Jovem passou por cirurgia de urgência, mas a equipe médica precisou extrair o testículo direito

Da Redação

Um adolescente de 15 anos teve o testículo direito removido cirurgicamente após aguardar mais de 12 horas por uma transferência médica em Botucatu. O jovem apresenta um quadro de torção testicular, emergência médica que exige intervenção imediata para evitar a morte do órgão. A família denuncia negligência da rede municipal de saúde.

O caso começou na sexta-feira (6). O jovem buscou atendimento sozinho na Unidade de Saúde da Família de Rubião Júnior às 11 horas. Após suspeita da lesão, a equipe acionou a mãe e encaminhou o paciente ao Pronto-Socorro Adulto (PSA), onde deram entrada às 14h30.

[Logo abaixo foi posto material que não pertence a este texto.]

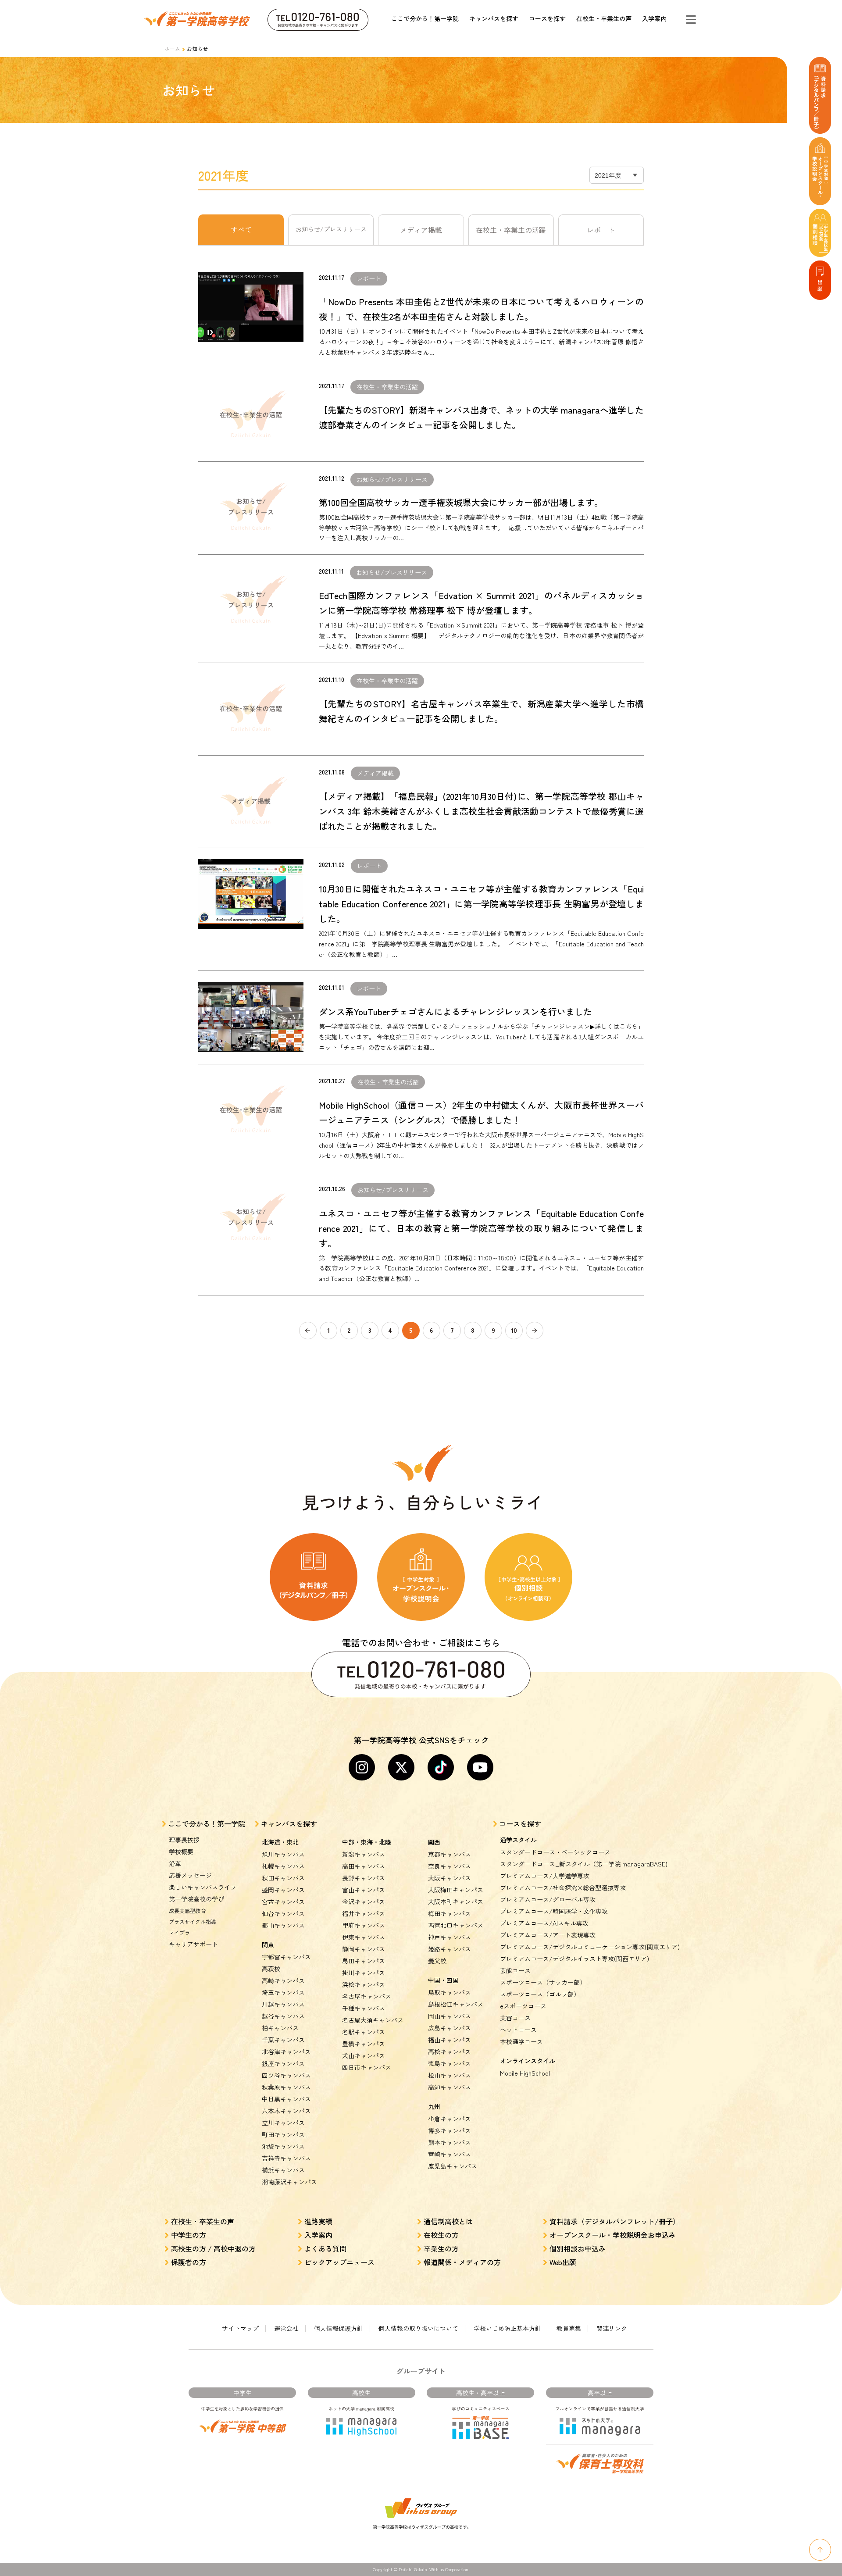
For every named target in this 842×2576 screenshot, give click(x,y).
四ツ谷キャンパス (286, 2075)
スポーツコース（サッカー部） (543, 1982)
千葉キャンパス (283, 2039)
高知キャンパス (449, 2087)
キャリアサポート (193, 1944)
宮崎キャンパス (449, 2154)
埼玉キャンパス (283, 1992)
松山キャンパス (449, 2075)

O médico do PSA confirmou a suspeita e solicitou a transferência para o Hospital das Clínicas (HC) da Unesp via sistema Cross. Segundo o HC, o pedido chegou às 17h07 e o aceite foi imediato, às 17h30. A partir desse momento, a responsabilidade pelo transporte era da Prefeitura de Botucatu.

A administração municipal afirma que o adolescente não foi localizado no PSA para a remoção e registrou o caso como evasão. A mãe contesta a versão: ela afirma que permaneceu na unidade com o filho até as 23h30 e que funcionários informaram repetidamente que aguardavam a liberação da vaga pela Unesp. No HC, a família descobriu que a vaga estava disponível desde o fim da tarde.

Caminhada de oito quilômetros e cirurgia

Devido à intensidade das dores e à demora no socorro, o adolescente saiu do PSA à noite e caminhou sozinho cerca de oito quilômetros até o Hospital das Clínicas. Ele deu entrada na emergência do HC às 2h de sábado (7).

O jovem passou por cirurgia de urgência, mas a equipe médica precisou extrair o testículo direito devido ao tempo transcorrido sem circulação sanguínea no órgão. Médicos informaram à família que o atraso quase provocou a perda também do testículo esquerdo. O adolescente recebeu alta no domingo (8) e se recupera em casa.

 A mãe registrou reclamação na ouvidoria do município e critica a falta de comunicação no PSA, afirmando que teria providenciado transporte particular se soubesse que a vaga estava liberada.

A Prefeitura de Botucatu alega que o paciente não foi encontrado para o transporte por ambulância e que o atendimento foi encerrado por evasão conforme protocolos. Afirma possuir duas ambulâncias exclusivas para esse trajeto. Já o Hospital das Clínicas reitera que o aceite da vaga ocorreu apenas 23 minutos após a solicitação oficial.